ElastiCluster-ClusterJob Computing Model
Introduction
This is a supplemetary page to the paper “Ambitious Data Science Can Be Painless” by Monajemi et al. Here you will learn how to conduct massive computational experiments in the cloud using an approach developed by Hatef Monajemi and Riccardo Murri during the first iteration of Stats285 course at Stanford University in the Fall of 2017; You will use elasticluster to build your own personal cluster in the cloud
and then use clusterjob (CJ) to run jobs on this cluster. Both of these steps are very straight-forward and painless.
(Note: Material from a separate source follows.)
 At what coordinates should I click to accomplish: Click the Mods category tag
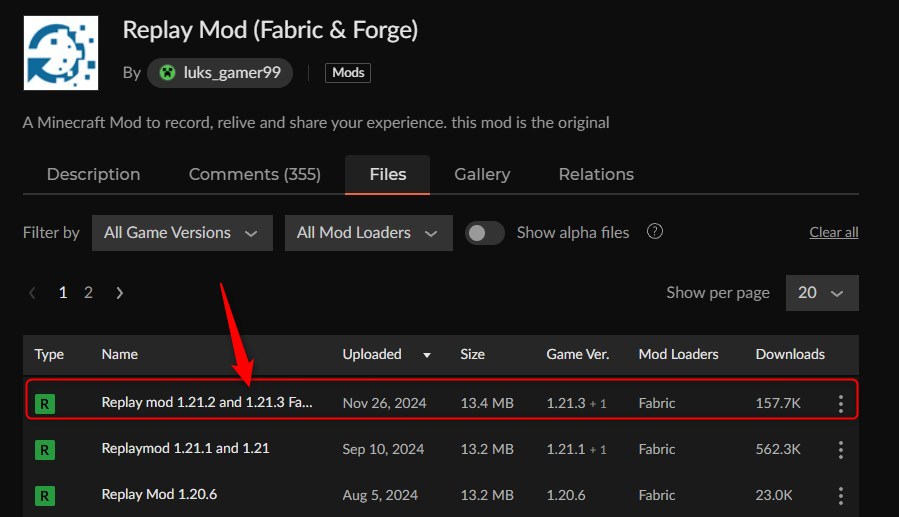click(348, 73)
This documents contains the detail of setting up your (GPU-accelerated) cluster and testing that it works properly with CJ. Once these steps are completed, you can then enjoy conducting your own massive data science experiments in the cloud painlessly.
Questions and Comments
Please send your questions to CJ’s Google group. For other inquires, please send an email to hatefmonajemi@gmail.com or riccardo.murri@gmail.com
Building your cluster in the cloud
To create your own cluster in the cloud, you should take the following 4 steps:
- Install ClusterJob
- Setup your cloud account
- Create your cluster using 0-install ElastiCluster script
- Test your cluster works with CJ
Part-1: Install ClusterJob
- Sign up for ClusterJob on clusterjob.org
- Follow CJ Installation Guide to install it on your machine.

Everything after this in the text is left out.